Борис всегда представляет все так, будто все хорошее – его рук дело, а все плохое и ужасное творит кто-то другой. В новогоднюю ночь он так уверенно кричал мне: «Ты опять что-то подстраиваешь? Себе дорожку расчищаешь?» – что, будь я более внушаемой, сама бы поверила, что виновата в смерти сестры. Но нет, виновник он. Я это знаю. Я очень, очень хорошо помню тот день…

Такие дни в кино всегда начинаются с плохой погоды. Ливень, ветер, летящий по воздуху мусор и какая-нибудь свистящая музыка.

Но тогда погода стояла замечательная, славный майский денек. Живи и радуйся – грейся на солнышке, любуйся цветущим садом и мечтай о приближающемся лете. Особенно грешно не радоваться, если у тебя есть все. Все, что можно купить за деньги. И даже кое-что, что за деньги не продается. «Если бы это все принадлежало мне, я бы радовалась. Даже больше: я была бы во-о-от так счастлива», – думала я, расхаживая по огромному дому, как по музею, любуясь через окна просторным садом, разглядывая чужие семейные фотографии в рамках. Хорошие фотографии, профессиональные, стильные. Как из журнала. Важный сильный мужчина и элегантная достойная женщина. Я постаралась представить свою фотографию в одной из этих рамок и поняла, что у меня нет ни одного снимка, который бы не смотрелся позорно рядом с их портретами. Даже тот, который стоит аватаркой на «Одноклассниках», все равно не супер.

Мне кажется, Маринка (та первая, настоящая Марина, не я) еще утром начала настраиваться на вечернюю склоку – так хорошие актрисы уже с утра вводят себя в нужное состояние перед спектаклем. Мы с нею закрылись в огромной гардеробной (сорок квадратных метров – как моя квартира). Я помогала разобрать платья. Марина утонула в кресле, перебирая четки, а я по очереди доставала из шкафов наряды и показывала сестре. Какие-то из них – особенно открытые, вызывающие, сексапильные – она отбраковывала:

– Это мне больше не пригодится, – мотала она головой. И тогда я перевешивала платье в отдельный шкаф.

– Ты же не выкинешь их? – недоверчиво спросила я, рассматривая бирки Valentino, Chanel и Sonia Rykiel. – Если будешь выбрасывать, лучше отдай мне.

– Это хорошие деньги, – улыбнулась Марина. – Продадим, а средства пустим на какое-нибудь доброе дело. Впрочем, одно можешь забрать себе. Любое. Для двоюродной сестренки – по блату, дарю!

Она очень постаралась улыбнуться открыто, светло, от души, но вышло как-то устало и с горечью.

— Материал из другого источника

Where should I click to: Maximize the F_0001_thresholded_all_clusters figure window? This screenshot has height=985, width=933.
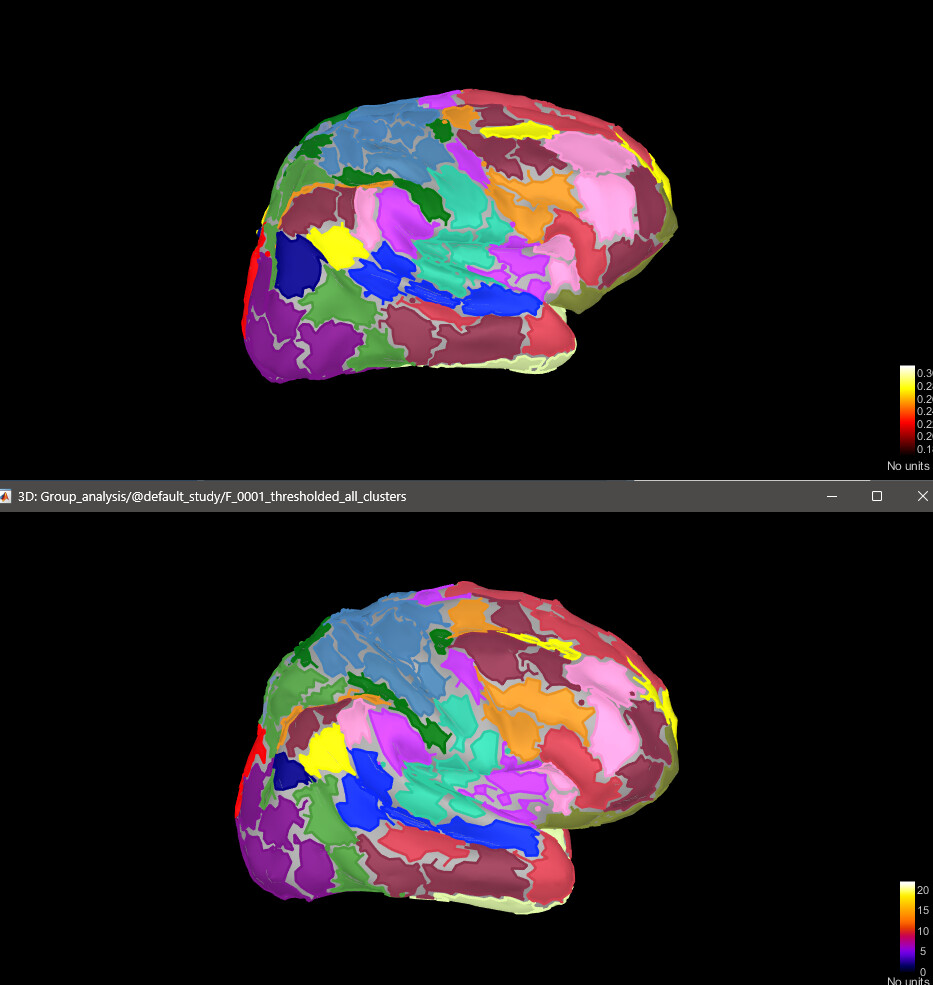click(877, 496)
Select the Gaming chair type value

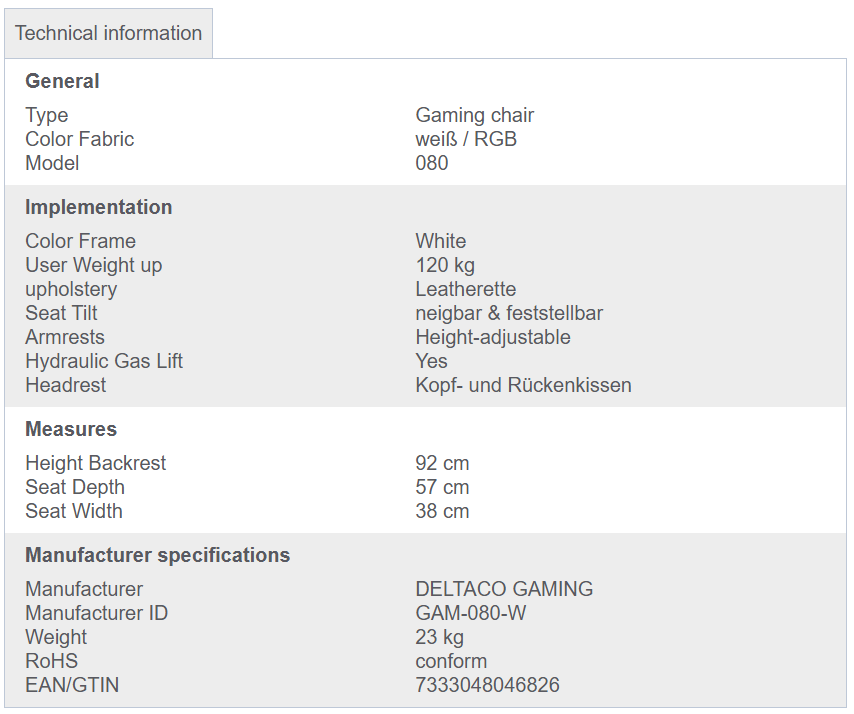[x=474, y=115]
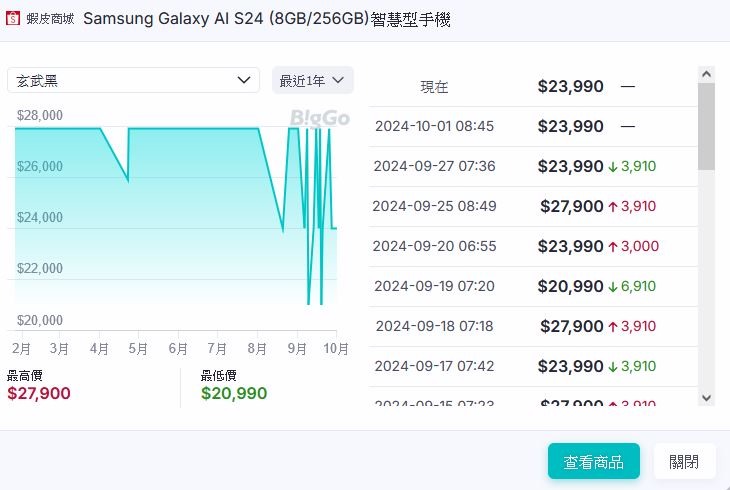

Я все мотылялась с вешалками от шкафа к шкафу. За этим необременяющим дельцем мы много болтали. Говорила в основном она – я слушала. Всегда надо много слушать, прежде чем что-то ляпнуть, когда хочешь прилепиться к кому-то надолго. И запоминать. А потом, когда тебя наконец о чем-нибудь спросят, надо возвращать людям ими же сказанные ранее слова и мысли, как мячик в пинг-понге. Тогда ты всегда будешь приятной собеседницей. Ну или по крайней мере в ваших взглядах уж точно не обнаружится непримиримых противоречий.

И вот она болтала, трепалась, щебетала. Слова сыпались из нее, как фигурки в тетрисе. Я поражалась этому умению так гладко и много говорить без подготовки. Как будто из цистерны вынули пробку – и полилось, зажурчало, забулькало. Смотрела она при этом в сторону – будто я не живой человек, а что-то типа диктофона. А говорила в основном про божественное и про брак – о своих размышлениях и сомнениях. «Духовная общность», «нравственные основы супружества», «любовь и единение в вере». Вот этого всего, судя по монологу Марины, в ее браке не было. А ей хотелось. Сестра, как я поняла, хоть и недавно, но очень глубоко воцерковилась. «Я не та, прежняя Марина. Я новый человек. Я лучше. Лен, у меня открылись глаза!» – сказала она (тогда я еще была Леной).

(«Я не та, прежняя Марина. Я лучше. Я новый человек», – повторила я про себя.)

Она признавалась себе (и мне), что она обновленная старалась полюбить этого мужчину, который оказался ее мужем, доставшимся ей от нее старой. И хотя он того не заслуживает, она все-таки старалась. Всей душой. Полюбить его новой, правильной любовью.